Des tables de rencontres et d’évènements aléatoires :
Elles sont peut-être considérées avec mépris par certains bien-pensants, mais autant dans le cadre d’un scénario écrit, elles ne fonctionnent pas très bien (voire pas du tout), autant dans un tel cadre elles prennent tout leur intérêt, à la fois comme source d’évènements et comme support à l’improvisation du MJ. Décrier ces tables dans un bac à sable, c’est n’avoir rien compris à ce qu’est un bac à sable.

Des rumeurs :
Choisies par le MJ ou tirées sur une table aléatoire, ce sont souvent elles qui vont orienter les PJ dans telle ou telle direction. Leur importance pour le MJ est donc fondamentale. Les premières Adventures pour Traveller, qui contenaient souvent une dose non négligeable de bac à sable, en faisaient grand usage, l’exemple-type étant l’Adventure 1 : The Kinunir, où, selon les rumeurs que suivront les persos, le MJ fera jouer des scénarios différents.
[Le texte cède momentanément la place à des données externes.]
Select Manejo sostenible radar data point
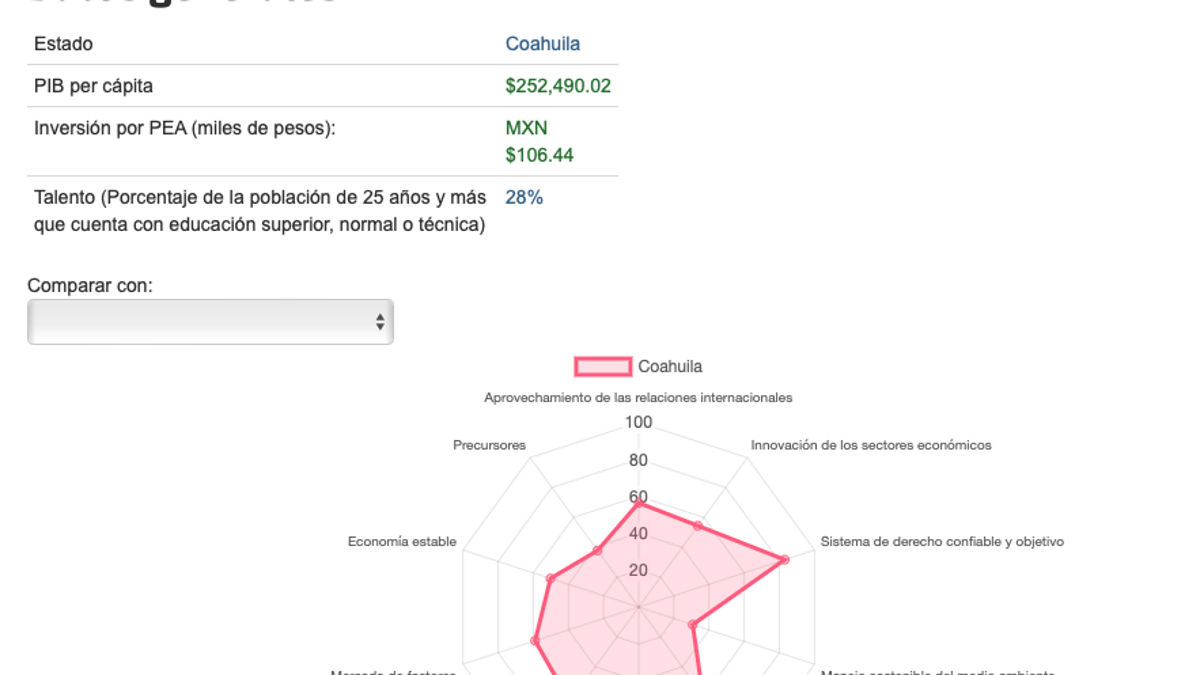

3°) Gestion du bac à sable

Pas besoin d’une chronologie des évènements à venir : le futur, ce sont les personnages qui vont l’écrire par leurs actions.

Avoir plusieurs intrigues potentielles préparées d’avance selon les directions offertes aux persos (ça me rappelle l’époque bien révolue où je préparais quatre ou cinq scénars pour une partie de JdR et où je laissais les joueurs choisir celui qu’ils voulaient jouer ; sauf qu’ici, ce seraient quatre ou cinq scénars dans le même contexte).
Évidemment, plus le MJ aura d’intrigues prêtes à être jouées, mieux il se sentira préparé, sans doute. Mais deux, voire trois, possibilités différentes suffisent dans la plupart des cas : après tout, c’est le MJ qui va orienter les persos et peser sur leurs choix, même si les joueurs doivent avoir l’impression d’une totale liberté.

Le sentiment de pouvoir faire jouer en totale impro, sans préparation autre que l’assimilation du contexte, est une illusion, ou alors une très mauvaise idée : le MJ doit savoir où il va, avoir des intrigues / des scénars / bref, du concret, à proposer à ses joueurs (même si un arc de campagne n’est pas nécessaire : on peut fort bien se contenter d’enchaîner des intrigues sans lien ou presque entre elles autre que les PJ). S’il se contente de laisser les joueurs errer au hasard dans son monde et ne fait que réagir à leurs actions / décisions sans avoir rien de plus raffiné à leur jeter en pâture, les choses vont vite devenir lassantes / tourner en rond.

Intérêt d’un objectif assigné (ou auto-assigné, ou leur semblant auto-assigné) aux PJ (comme dans les modules pour Twilight: 2000, dont beaucoup se contentaient d’assigner une mission au groupe de persos, puis de décrire pour le MJ la zone servant de cadre à ladite mission, et ses habitants) : l’objectif évite au MJ le risque de voir les persos errer sans but dans le bac à sable sans mordre aux amorces d’intrigues qu’il leur présente.

Ne pas prévoir trop de « coups à l’avance » lorsque l’on joue en campagne, les PJ pouvant dévier énormément par rapport aux prévisions du MJ (surtout en l’absence d’objectif à long terme).
Par rapport à une suite classique de scénarios, le bac à sable ne nécessite pas énormément de préparation (autre bien sûr que l’assimilation du contexte), mais il demande par contre plus de travail entre deux séances (le MJ devant cogiter pour réagir aux intentions annoncées par les persos).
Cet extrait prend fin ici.